SLA chapter president and MS student Courtney Busscher saw many students interact one-on-onoe with panelists. "We think it’s really important to connect students to professionals already in these fields so they can hear firsthand about the many opportunities that maybe they didn’t know about when they started at GSLIS," she said.

Alumni panelists spoke about the many ways in which they use the skills they gained at GSLIS in their current roles. Beth Watkins (MS '02), education and publications coordinator at the University of Illinois’s Spurlock Museum, cited her research expertise and the ability to work well with teams and across disciplines as important skill sets that she developed as an iSchool student.

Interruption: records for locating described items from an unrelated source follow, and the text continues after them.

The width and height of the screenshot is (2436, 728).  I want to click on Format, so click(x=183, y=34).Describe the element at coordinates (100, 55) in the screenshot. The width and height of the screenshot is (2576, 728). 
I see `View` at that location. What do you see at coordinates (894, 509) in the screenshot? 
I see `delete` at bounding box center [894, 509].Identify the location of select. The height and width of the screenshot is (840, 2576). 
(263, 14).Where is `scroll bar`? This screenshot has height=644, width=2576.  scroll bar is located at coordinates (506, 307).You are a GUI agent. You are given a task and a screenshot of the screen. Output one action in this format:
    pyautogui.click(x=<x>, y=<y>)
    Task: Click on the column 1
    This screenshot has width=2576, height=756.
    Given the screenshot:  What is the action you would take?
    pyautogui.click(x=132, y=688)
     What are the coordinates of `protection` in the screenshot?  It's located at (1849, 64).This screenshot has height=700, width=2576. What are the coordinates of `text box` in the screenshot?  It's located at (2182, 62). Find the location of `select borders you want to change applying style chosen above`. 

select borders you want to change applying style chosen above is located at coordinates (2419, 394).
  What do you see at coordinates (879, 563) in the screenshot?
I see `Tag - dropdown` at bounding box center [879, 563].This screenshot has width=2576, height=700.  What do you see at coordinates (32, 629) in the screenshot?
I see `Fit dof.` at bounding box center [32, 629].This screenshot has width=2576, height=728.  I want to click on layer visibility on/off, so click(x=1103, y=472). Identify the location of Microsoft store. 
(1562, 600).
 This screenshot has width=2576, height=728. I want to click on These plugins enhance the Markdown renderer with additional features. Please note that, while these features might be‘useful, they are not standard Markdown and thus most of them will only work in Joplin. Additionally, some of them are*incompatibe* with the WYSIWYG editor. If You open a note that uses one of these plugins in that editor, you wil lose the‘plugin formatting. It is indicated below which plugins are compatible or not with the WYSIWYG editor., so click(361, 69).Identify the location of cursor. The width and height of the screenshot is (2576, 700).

Watkins encouraged students with an interest in her kind of work to visit museums, volunteer, and apply the knowledge gained at GSLIS to develop their careers in that direction. "Try it, ask questions, feel free to put yourself and what you have to offer forward, and someone will leap at it," she said.

As the supervisor for intranet learning and talent solutions at Caterpillar, Karen MacKenzie (MS '96) applies traditional library skills, such as the cataloging process and the reference interview, to work at the intersection of human resources and information technology. In her role as both an HR and information professional, and with the perspective of an alumna, MacKenzie knows that GSLIS graduates are well-prepared for careers in the corporate world.

"Think about your skills in a broader way than strictly the way that you have been taught to think about them," she advised. "There are a lot of very transferable skills with this degree."